Another intervention aimed at reaching minority populations is the Alzheimer's Disease Research Center Satellite Diagnostic and Treatment Clinics program (National Institute on Aging, 2010). Begun in 1990, the program established satellite clinics linked with one of the 30 existing Alzheimer's Disease Centers. In recent years, satellite clinics have been established on the Choctaw nation reservation, in Harlem, at Grady Hospital in Atlanta, and in St. Louis. The Alzheimer's Disease Centers are actively involved in formulating strategies and plans to recruit diverse populations to their clinics. Strategies that have met success include improved patient coordination, increasing the personal attention patients receive, home visits, and support groups (National Institute on Aging, 2010).
Conclusions
This paper reviews the research literature on ethnic and racial disparities as it relates to Alzheimer's disease. The literature shows consistent and adverse disparities among Blacks and Hispanics compared to non-Hispanic Whites in the prevalence and incidence of Alzheimer's disease, mortality, participation in clinical trials, use of medications and other interventions, use of long-term services and supports, health care expenditures, quality of care, and caregivers.
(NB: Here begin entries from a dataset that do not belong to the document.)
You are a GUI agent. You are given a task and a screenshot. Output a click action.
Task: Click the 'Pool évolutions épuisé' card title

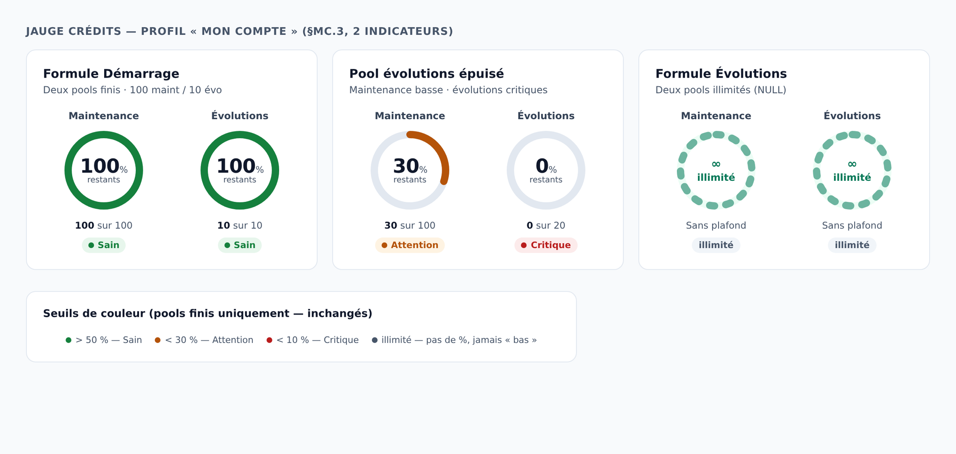click(426, 74)

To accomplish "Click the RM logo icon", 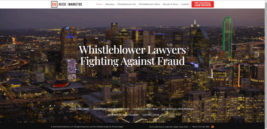I will pyautogui.click(x=54, y=4).
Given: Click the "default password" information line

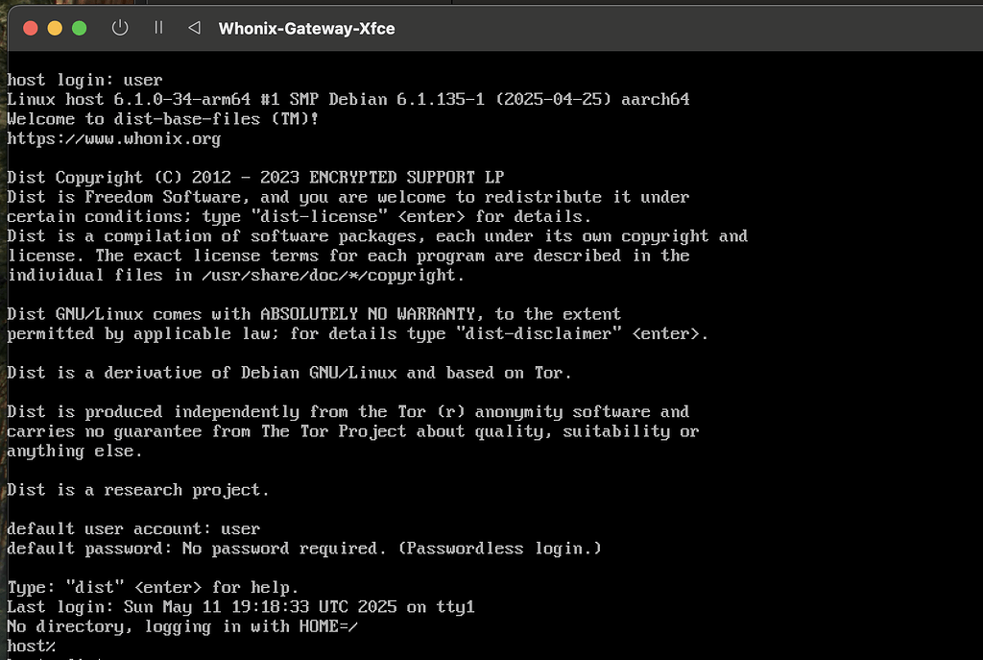Looking at the screenshot, I should click(x=302, y=548).
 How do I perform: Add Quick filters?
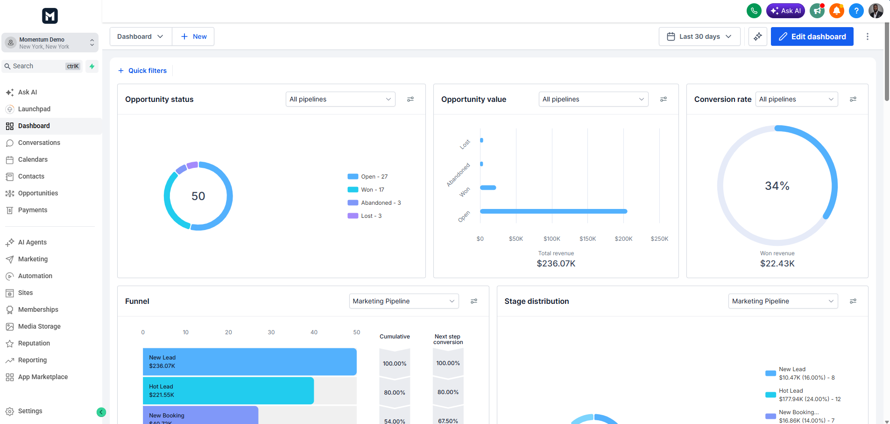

The reasons for these disparities are not well understood, but include possible genetic differences, prevalence of other diseases that may increase the risk of Alzheimer's disease, higher rates of poverty, and lower levels of education. In addition, differences in the use of services and expenditures may be related to cultural differences and racial and ethnic discrimination. Although these disparities are well known, little is known about the effectiveness of various strategies, such as cultural competence training, to address these differences within the context of Alzheimer's disease, with almost no studies available that evaluate possible interventions.
In seeking to alleviate these disparities, one of the important points made in the IOM's Unequal Treatment report is that matching needs to services is a more important goal than trying to provide equal amounts of services to different groups (Smedley et al., 2003). Both undertreatment and overtreatment can be a problem, and it would be undesirable to insist on all patients being equally overtreated. Instead, the goal should be the right care, delivered to the right patient, at the right time, in the right setting (Fowler et al., 2011).